Con un mismo Espíritu de Paz, Domingo II de Pascua (Divina Misericordia)

Hay pocas verdades cristianas tan fundamentales como ésta: “El Señor es bueno, es eterna su misericordia”. Lo rezamos hoy en el salmo 117. Si dudáramos de la bondad y la compasión divinas, cuestionaríamos lo más esencial y lo más amable de Dios. Dios dejaría de ser atrayente y empezaría a convertirse en un fastidio o en una pesadilla. Por eso es tan importante darle el lugar central que merece a la enseñanza y profundización de su misericordia. Él ES, sobre todo y ante todo, MISERICORDIOSO. En el Antiguo Testamento se repite con intensidad, hesed y êmet. Dios compasivo y fiel, lento a la cólera y rico en clemencia, que no está enojado eternamente y perdona con facilidad. Dios es tan compasivo (del latín con-passio, compartir los padecimientos) que se hace humano, para sentir como nosotros. Como dice Isaías: “para decir al abatido una palabra de aliento y a los cobardes de corazón “ánimo, no temáis”. Cualquier otra forma de expresión o transmisión de Dios que no deje un lugar muy fundamental a su misericordia y deseo de salvarnos, no hace justicia al Dios de Jesucristo que los evangelios nos revelan: Jesús compasivo que sana a los enfermos, exorciza a los poseídos, se acerca a los pecadores y come con ellos, toca a los leprosos y bendice a los malditos. Él no teme mancharse con nuestra carne, con nuestra vida, de la que nosotros tantas veces huimos, buscando subirle a Él -para subirnos también nosotros- a pedestales que lo alejan de la tierra. Pero el camino de Jesús siempre es hacia abajo, de kénosis, no de ascensos. (Lo siento por si alguno tiene alguna aspiración de grandeza: “el que quiera ser grande que sea esclavo de todos y servidor de todos” [Mt 20, 26] dijo el Maestro).
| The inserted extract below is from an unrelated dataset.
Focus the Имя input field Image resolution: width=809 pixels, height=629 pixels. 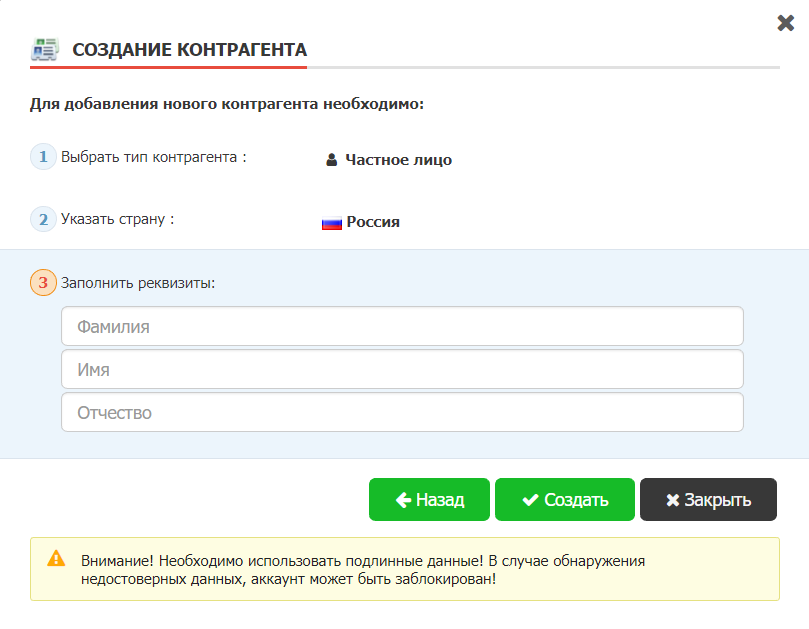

Son muchos los ejemplos que nos empujan a confesar entre lágrimas y gozo nuestro Amor a este Dios compasivo: el Buen Samaritano, la Adúltera liberada de la lapidación, el Hijo pródigo perdonado y acogido en casa de ese padre al que “se le conmovieron las entrañas”, la oveja perdida, la resurrección de Lázaro y del hijo de la viuda pobre, tantos y tantos milagros… Su misericordia nos cura. Sus heridas en la Pasión nos han curado, como confiesa Isaías.

La fe en su misericordia es equivalente a la fe en su poder, así lo confiesa San Juan en el Apocalipsis, en su destierro en la isla de Patmos, en su visión: “No temas; yo soy el Primero y el Último, el Viviente; estuve muerto, pero ya ves: vivo por los siglos de los siglos, y tengo las llaves de la muerte y del abismo”. Creemos en el que vence toda dificultad y tiniebla, el que tiene las llaves de la muerte. Con lo cual Él nos ayuda en nuestras luchas y dificultades; nos ofrece su consuelo y su Luz. Él es el Viviente, Él tiene la Vida y la da a quien quiere. ¿Crees esto? Te hará bien rezar y pedir fe en Él como el Viviente, el vencedor de toda tiniebla.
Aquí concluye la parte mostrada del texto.